What to do when your data has been leaked


File: The breach exposes more than 30 million identity numbers and other personal and related information of South African citizens on the internet.

JOHANNESBURG - The Southern African Fraud Prevention Service (SAFPS) has warned consumers to “proceed with caution” in light of  “South Africa’s biggest data breach” in which details – including ID numbers and home addresses – of citizens were dumped on the internet.

Responding to what has been billed as South Africa’s “biggest data breach”, Manie van Schalkwyk of the SAFPS warned: “This is not a situation to be taken lightly”.

SA’s Directorate for Priority Crime Investigation (Hawks) this week said it was investigating the matter.

Troy Hunt, an Australian security researcher, reportedly discovered the breach that exposes more than 30 million identity numbers and other personal and related information of South African citizens on the internet.

“Among the sensitive data amounting to about 27 gigabytes, the information includes identity numbers, personal income, age, employment history, company directorships, race group, marital status, occupation, employer and previous addresses,” said Van Schalkwyk in a statement on Friday.

He said while reports speculate on who the real victim is, it was the “consumers who are the real victims”.

READ: How to protect yourself from online identity theft

Van Schalkwyk warned that such exposure was dangerous.

“It presents an opportunity for fraudsters to open accounts and transact as one of the named parties in the leaked profiles, with enough information to verify that transaction as being conducted by themselves”.

He said “this could be both a breach and a hack where a hacker was potentially looking for an opportunity.
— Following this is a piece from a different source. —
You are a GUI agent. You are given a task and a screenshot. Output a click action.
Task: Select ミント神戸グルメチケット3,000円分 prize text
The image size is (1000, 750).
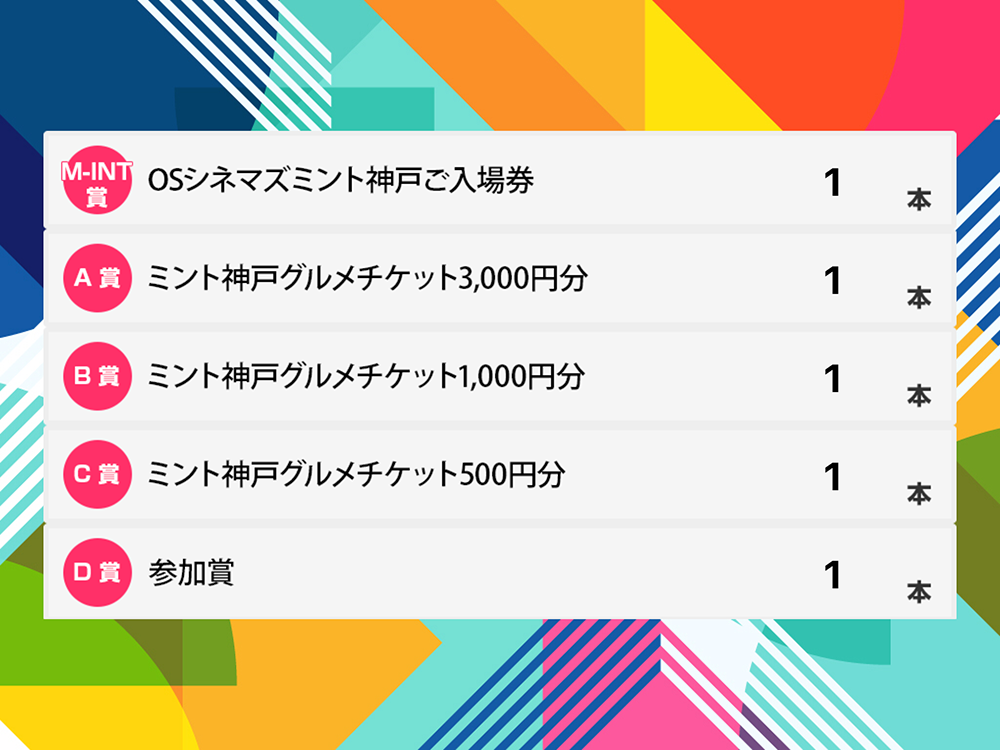tap(367, 279)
A hacker could have various motives”.

Van Schalkwyk added: “They could sell the information, be seeking revenge on an organisation or looking to create harm. These all have repercussions.”
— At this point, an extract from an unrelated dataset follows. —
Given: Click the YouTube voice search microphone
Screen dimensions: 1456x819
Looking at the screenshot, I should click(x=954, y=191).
He said SAFPS was certain every South African “is on this database” and “should assume” that this was the case. 

The anti-fraud body warned consumers against attempting to verify if they are on the database or engaging anybody offering services to do so.  

“You could be leading yourself into further jeopardy by providing somebody else with data with the understanding that you will verify if you are on the leaked dataset. You might provide legitimate information to an illegitimate source,” said Van Schalkwyk.

“Rather get your credit report from a credit bureau and check if there are any suspicious transactions. Once you realise that something is suspicious, then it is advisable to apply for Protective Registration on the SAFPS website. 

“This will provide the consumer with added security and will alert the credit provider or the bank that the specific ID number has been compromised. This service is free of charge to consumers.”

He said should anyone lose their ID or passport or feel their identity is compromised in any way they should go to www.safps.org.za, click on lost passport/ID to apply for temporary Protective Registration that will be issued online.

“Although this event is tragic, I am convinced that all database managers will revisit their security protocols, which in itself is a positive spin-off of this event,” said Van Schalkwyk.